"If it's never new and doesn't get old, it's a folk song," a melancholy Llewyn Davis tells his audience in Joel and Ethan Coen's latest film, "Inside Llewyn Davis." And if that song is part of a soundtrack tied to a Coen brothers film, then it could be a huge hit.
"Inside Llewyn Davis" follows a week in the life of a Greenwich Village musician as he navigates the obstacles of the 1961 folk scene. It stars Oscar Isaac as the titular Llewyn, a young musician based on the "Mayor of MacDougal Street," folk singer Dave Von Ronk. Co-stars Carey Mulligan and Justin Timberlake play a musical couple whose easy listening style is reminiscent of Peter, Paul and Mary. Also featured in the story are John Goodman as a crotchety jazz musician with a disdain for the budding sound ("Folk music?" he asks Llewyn. "I thought you said you were a musician.") and "Girls" star Adam Driver, whose inclusion in one of the numbers adds a welcome element of hilarity.
But like the Coen brothers' 2000 film "O Brother Where Art Thou," the real star of this project could very well end up being the music. Despite winning the Grand Prix at Cannes and earning rave reviews months before its winter release, the film might come in second to the gorgeousness of its own soundtrack. To achieve an authentic sound of 1960s folk, the Coens returned to collaborator T-Bone Burnett.
"The first person we sent the script to when it was finished was T-Bone," Ethan told Indiewire. Burnett then set out to round up a number of songs that would appropriately accompany the story that was being told within the film.
"The film is constructed a little like a folk song," Burnett said. "You get to the last verse and it's the same as the first verse, except you've learned quite a bit along the way." He explained that the songs chosen needed to reflect Llewyn's personal journey and also explore the roots of folk music within American history.

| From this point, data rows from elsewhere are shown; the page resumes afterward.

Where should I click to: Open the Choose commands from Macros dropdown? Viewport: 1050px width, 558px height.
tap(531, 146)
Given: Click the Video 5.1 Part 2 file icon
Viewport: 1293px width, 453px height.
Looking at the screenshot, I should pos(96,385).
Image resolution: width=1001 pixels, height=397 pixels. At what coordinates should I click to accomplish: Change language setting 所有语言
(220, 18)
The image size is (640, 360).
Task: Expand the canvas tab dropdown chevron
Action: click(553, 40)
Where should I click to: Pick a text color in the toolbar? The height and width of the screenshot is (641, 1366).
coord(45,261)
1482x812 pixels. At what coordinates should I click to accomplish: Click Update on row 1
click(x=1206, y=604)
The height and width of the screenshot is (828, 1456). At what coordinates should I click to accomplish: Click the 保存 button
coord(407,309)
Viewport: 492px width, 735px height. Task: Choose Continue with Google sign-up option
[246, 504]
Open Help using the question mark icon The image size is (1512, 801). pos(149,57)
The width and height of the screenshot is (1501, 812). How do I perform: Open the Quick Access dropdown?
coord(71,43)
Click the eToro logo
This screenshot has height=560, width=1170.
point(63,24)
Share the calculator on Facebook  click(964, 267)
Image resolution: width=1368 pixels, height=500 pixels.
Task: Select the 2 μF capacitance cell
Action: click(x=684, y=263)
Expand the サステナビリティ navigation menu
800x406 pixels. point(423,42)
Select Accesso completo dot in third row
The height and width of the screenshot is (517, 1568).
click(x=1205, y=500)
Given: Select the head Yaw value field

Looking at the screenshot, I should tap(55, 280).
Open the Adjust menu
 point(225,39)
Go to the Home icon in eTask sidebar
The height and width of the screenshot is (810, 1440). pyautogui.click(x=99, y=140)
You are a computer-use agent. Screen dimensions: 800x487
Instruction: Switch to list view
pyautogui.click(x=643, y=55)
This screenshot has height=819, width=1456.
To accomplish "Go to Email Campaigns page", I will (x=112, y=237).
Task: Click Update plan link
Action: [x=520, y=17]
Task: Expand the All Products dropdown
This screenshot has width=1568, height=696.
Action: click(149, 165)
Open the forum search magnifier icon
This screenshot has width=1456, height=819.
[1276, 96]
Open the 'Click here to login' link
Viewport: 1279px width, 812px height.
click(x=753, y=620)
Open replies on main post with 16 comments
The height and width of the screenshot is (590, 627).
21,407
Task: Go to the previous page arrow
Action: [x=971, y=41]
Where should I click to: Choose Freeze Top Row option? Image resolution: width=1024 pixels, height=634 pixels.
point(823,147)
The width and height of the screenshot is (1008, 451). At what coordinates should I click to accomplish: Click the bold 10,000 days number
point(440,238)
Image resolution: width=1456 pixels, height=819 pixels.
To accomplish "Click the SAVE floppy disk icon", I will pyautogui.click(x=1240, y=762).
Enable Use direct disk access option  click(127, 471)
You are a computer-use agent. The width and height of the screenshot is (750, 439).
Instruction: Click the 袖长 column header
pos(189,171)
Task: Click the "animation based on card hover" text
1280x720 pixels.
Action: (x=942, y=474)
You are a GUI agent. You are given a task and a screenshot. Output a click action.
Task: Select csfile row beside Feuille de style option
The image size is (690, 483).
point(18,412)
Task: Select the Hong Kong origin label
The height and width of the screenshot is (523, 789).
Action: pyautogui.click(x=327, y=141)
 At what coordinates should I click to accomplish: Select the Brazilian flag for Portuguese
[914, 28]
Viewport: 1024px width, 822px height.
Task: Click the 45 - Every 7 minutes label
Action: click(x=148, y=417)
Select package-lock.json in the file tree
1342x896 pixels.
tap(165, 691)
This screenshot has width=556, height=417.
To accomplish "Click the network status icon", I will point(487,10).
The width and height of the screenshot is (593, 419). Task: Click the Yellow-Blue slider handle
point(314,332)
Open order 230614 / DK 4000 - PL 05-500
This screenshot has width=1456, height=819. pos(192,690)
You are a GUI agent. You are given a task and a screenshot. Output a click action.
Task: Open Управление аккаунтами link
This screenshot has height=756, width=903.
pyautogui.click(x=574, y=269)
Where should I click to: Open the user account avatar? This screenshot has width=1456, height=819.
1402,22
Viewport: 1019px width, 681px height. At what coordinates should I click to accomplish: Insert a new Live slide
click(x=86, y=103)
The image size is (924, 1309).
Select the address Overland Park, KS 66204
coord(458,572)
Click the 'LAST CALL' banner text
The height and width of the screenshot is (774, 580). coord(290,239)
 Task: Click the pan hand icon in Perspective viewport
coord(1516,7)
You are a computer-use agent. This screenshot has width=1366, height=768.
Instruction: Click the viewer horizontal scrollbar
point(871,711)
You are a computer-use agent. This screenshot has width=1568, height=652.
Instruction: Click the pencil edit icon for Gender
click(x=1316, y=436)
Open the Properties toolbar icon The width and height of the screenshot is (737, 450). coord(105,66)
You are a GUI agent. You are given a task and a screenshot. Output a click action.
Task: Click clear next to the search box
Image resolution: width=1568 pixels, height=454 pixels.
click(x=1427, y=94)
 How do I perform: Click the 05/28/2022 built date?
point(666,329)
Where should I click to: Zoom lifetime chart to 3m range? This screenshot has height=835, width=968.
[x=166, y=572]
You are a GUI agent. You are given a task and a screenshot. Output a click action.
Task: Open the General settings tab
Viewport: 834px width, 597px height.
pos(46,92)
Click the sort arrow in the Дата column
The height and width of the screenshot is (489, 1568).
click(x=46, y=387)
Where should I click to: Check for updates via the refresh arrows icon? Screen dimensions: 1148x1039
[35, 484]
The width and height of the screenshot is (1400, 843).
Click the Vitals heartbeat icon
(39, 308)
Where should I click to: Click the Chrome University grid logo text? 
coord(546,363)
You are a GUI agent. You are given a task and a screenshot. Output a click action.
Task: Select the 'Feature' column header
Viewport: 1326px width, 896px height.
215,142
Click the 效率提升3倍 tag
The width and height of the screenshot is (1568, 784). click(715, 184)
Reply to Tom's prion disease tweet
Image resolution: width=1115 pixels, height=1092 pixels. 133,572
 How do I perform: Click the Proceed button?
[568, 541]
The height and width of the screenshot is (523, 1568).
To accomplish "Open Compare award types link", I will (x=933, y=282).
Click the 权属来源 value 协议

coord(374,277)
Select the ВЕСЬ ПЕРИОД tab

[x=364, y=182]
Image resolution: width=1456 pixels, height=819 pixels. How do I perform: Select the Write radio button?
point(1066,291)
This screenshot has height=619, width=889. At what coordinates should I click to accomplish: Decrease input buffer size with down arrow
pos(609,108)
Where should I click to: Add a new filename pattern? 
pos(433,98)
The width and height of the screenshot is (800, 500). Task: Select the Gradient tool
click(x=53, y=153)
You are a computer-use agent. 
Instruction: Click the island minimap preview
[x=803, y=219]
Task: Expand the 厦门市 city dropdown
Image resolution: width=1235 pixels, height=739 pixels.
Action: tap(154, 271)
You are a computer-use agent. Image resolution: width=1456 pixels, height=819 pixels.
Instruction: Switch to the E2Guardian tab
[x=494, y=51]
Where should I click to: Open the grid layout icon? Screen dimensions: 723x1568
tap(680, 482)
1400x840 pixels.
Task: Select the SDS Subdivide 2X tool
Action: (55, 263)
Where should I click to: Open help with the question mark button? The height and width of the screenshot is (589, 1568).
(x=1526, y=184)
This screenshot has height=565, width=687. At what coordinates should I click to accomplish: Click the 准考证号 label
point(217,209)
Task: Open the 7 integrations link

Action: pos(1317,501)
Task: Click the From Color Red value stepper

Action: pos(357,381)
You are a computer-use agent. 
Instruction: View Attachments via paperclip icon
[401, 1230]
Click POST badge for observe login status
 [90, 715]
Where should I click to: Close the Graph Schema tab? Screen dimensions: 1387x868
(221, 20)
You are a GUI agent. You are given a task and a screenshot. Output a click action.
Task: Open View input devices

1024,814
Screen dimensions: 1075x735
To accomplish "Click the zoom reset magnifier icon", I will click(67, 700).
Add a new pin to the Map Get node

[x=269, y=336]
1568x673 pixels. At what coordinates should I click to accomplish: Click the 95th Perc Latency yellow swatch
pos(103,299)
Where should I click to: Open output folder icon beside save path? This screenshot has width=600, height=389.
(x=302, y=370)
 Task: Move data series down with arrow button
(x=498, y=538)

"The [songs] not directly commenting on the character are sign-posts in some ways or another," Joel said. For example, "Five Hundred Miles," as sung by Timberlake, Mulligan and Stark Sands echoes immigration and the sprawl across the country. The funny "Please Mr. Kennedy, the only original song on the album, comments on the U.S. and Russian space race. It was rewritten from an identically named song, but instead of asking "Please Mr. Kennedy, please don't shoot me into outer space" the song asked, "Please don’t send me into Vietnam."
"But we weren't going to put a song about Vietnam in 1960," Burnett said. "So we decided to change it."
The Irish influences in the tracks "The Auld Triangle" and "The Shoals of Herring" stem from the fact that thousands of Scots-Irish immigrants were transported to the Appalachian Mountains to fight during the Revolutionary War. The influx, Burnett said, is why some bluegrass and folk music has a noticeably Celtic sound.
"The story of folk music really is the story of our country," he said.
Also included on the album is the previously unreleased Bob Dylan track "Farewell." Burnett didn't like the sound quality of the original version they were initially going to use so he went to Dylan's long time manager Jeff Rosen to see if they had any other recordings. They discovered a version from the early 60s that had never before been released; folk authenticity at its finest. And this is not one of those instances where you hear only seconds of a song within the film and then have to listen to the soundtrack to hear the rest. Most of them are played through in their entirety in the movie.